Frage nach Umgang mit der AfD

Doch würde eine solche begriffliche Aneignung, so logisch sie auch wäre, derzeit wirklich als ein Ausdruck von Selbstbewusstsein verstanden werden? Oder hat die Union den besten Zeitpunkt dafür vielleicht schon verpasst?

2022, als Merz CDU-Vorsitzender wurde, oder auch noch im Frühjahr 2024, als die CDU ein neues Grundsatzprogramm verabschiedete, hätte sie die programmatische Erneuerung aus freien Stücken mit einer Neudefinition verbinden und aus der „Mitte“ die „rechte Mitte“ machen können. Nun aber, da sie in den Umfragen erstmals von der AfD überflügelt wird, würde ein solcher Schritt zwangsläufig als Annäherung an jene offen rechte, tatsächlich wohl rechtsex­treme Partei verstanden werden.

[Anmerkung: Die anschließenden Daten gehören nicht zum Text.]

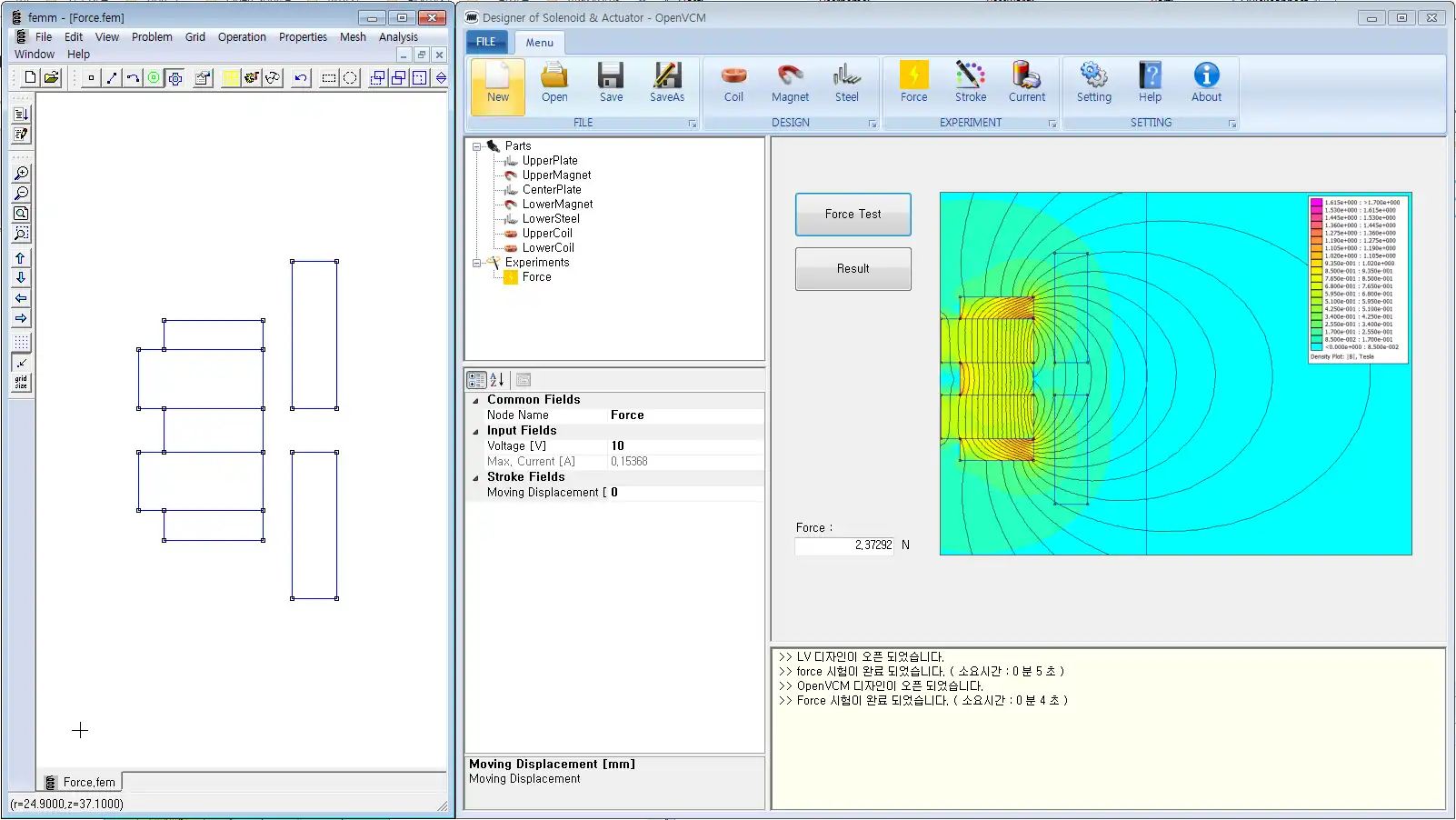The width and height of the screenshot is (1456, 820).
Task: Click the FEMM undo arrow icon
Action: pyautogui.click(x=301, y=78)
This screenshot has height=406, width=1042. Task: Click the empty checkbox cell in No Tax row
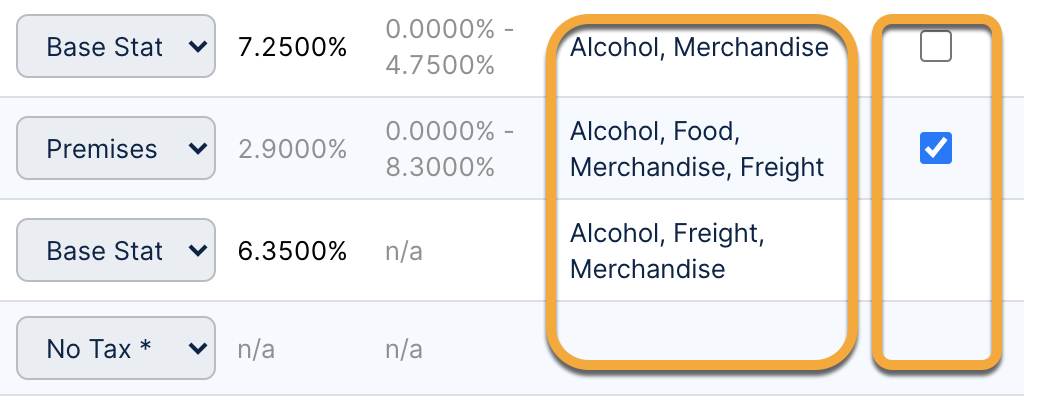936,335
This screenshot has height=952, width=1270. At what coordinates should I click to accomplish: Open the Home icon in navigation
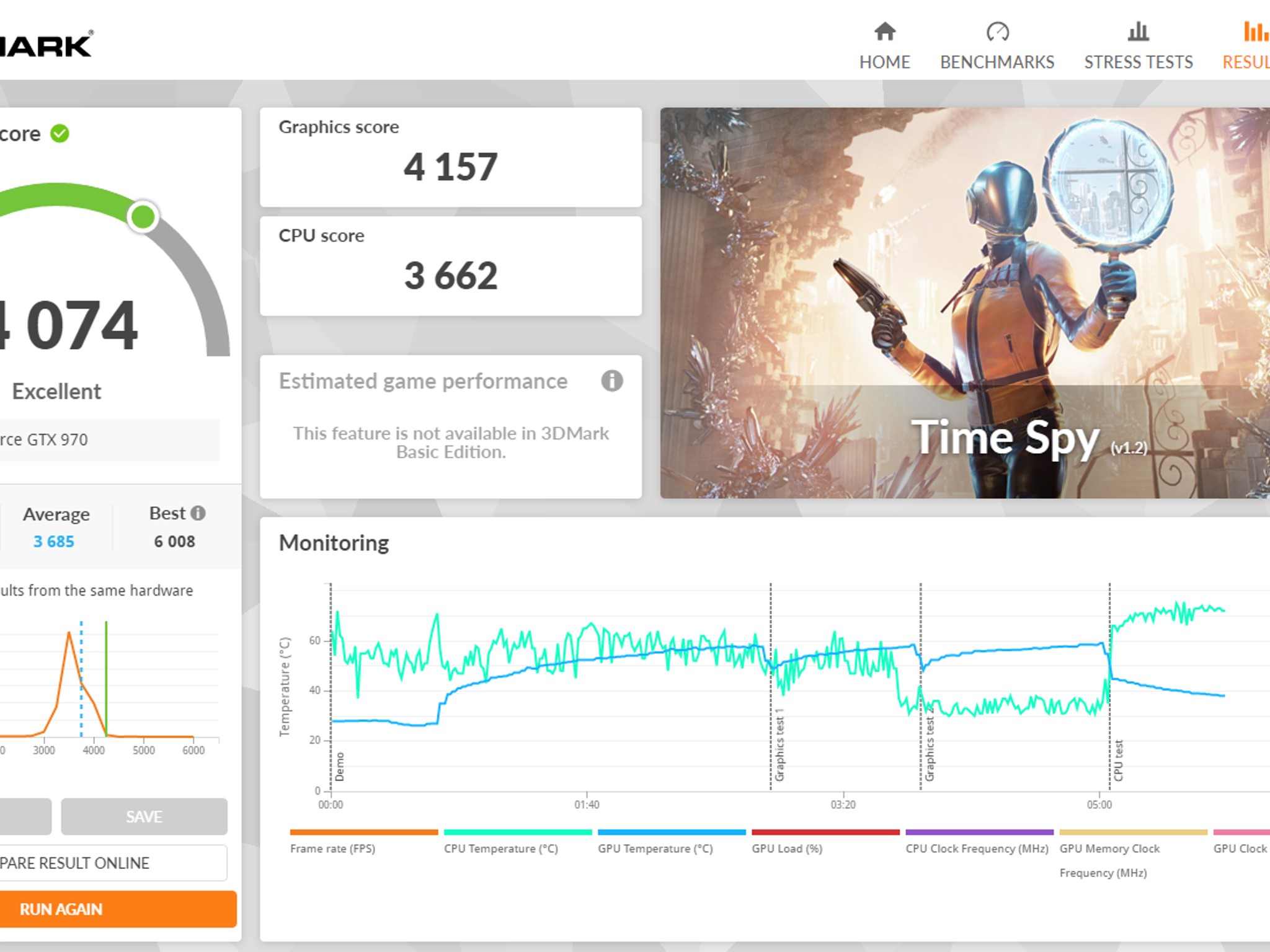pos(884,32)
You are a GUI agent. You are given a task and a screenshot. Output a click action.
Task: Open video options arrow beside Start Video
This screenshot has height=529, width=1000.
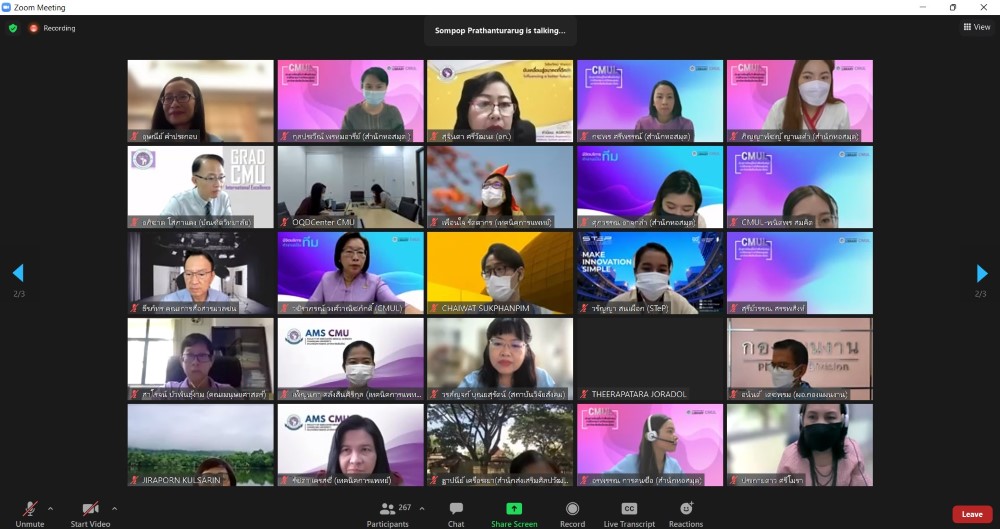point(114,508)
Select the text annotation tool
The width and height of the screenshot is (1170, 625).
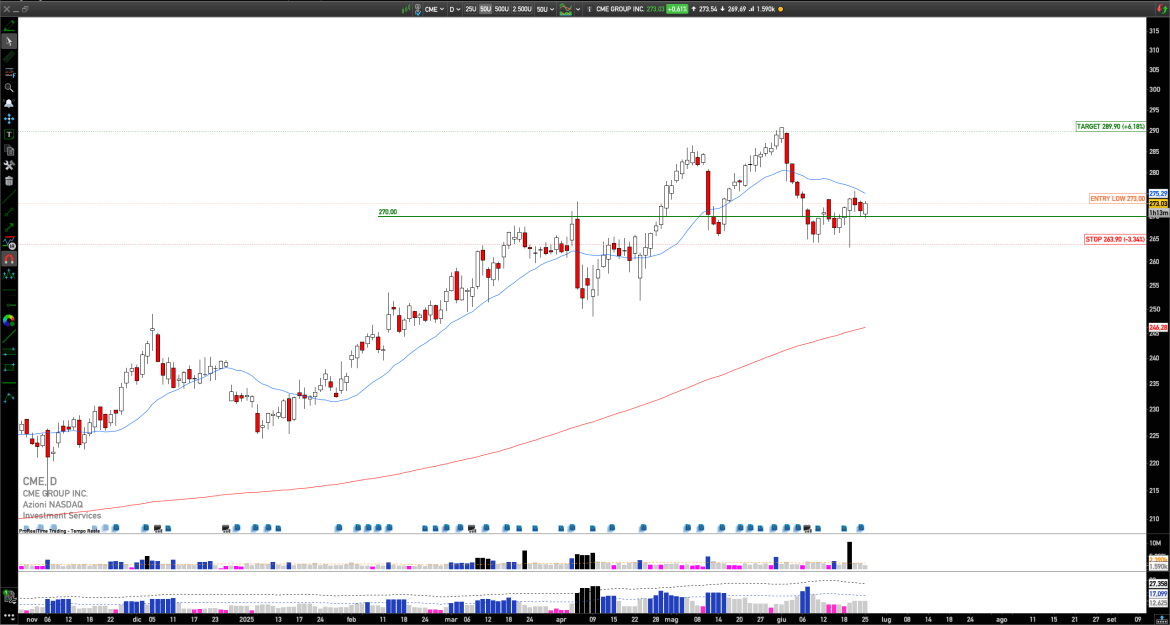click(9, 134)
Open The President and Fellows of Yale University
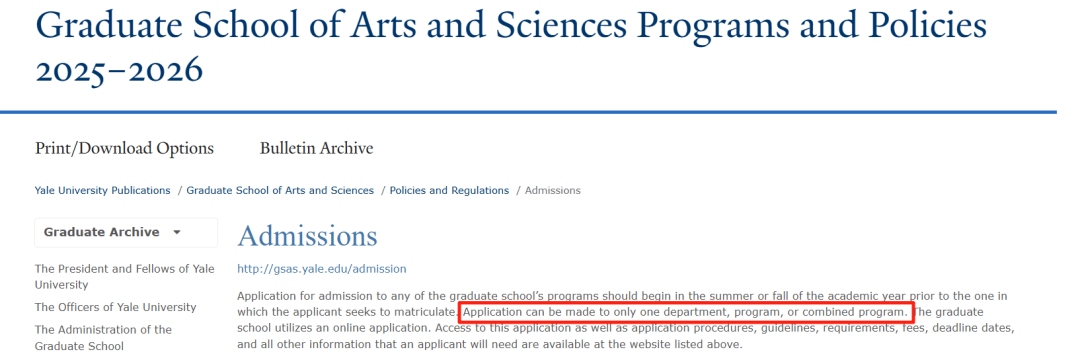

So führt die Diskussion über die Selbstbezeichnung der Union, wie so viele politische Diskussionen dieser Tage, letztlich zur Brandmauer und zur Frage nach dem richtigen Umgang mit der AfD. Wer meint, man bekämpfe die Partei am besten, indem man ihre Inhalte und Begriffe besetze, mag auch in der jetzigen Situation für eine christdemokratische Aneignung des Terminus „rechts“ oder seiner Ableitungen plädieren. Wer hingegen glaubt, dass die Bürger dann lieber das Original wählen und die Union stattdessen auf maximale Abgrenzung setzen sollte, wird weiter an der „Mitte“ festhalten und dafür auch eine gewisse begriffliche Inkonsistenz in Kauf nehmen. Was logisch richtig ist, kann politisch falsch sein.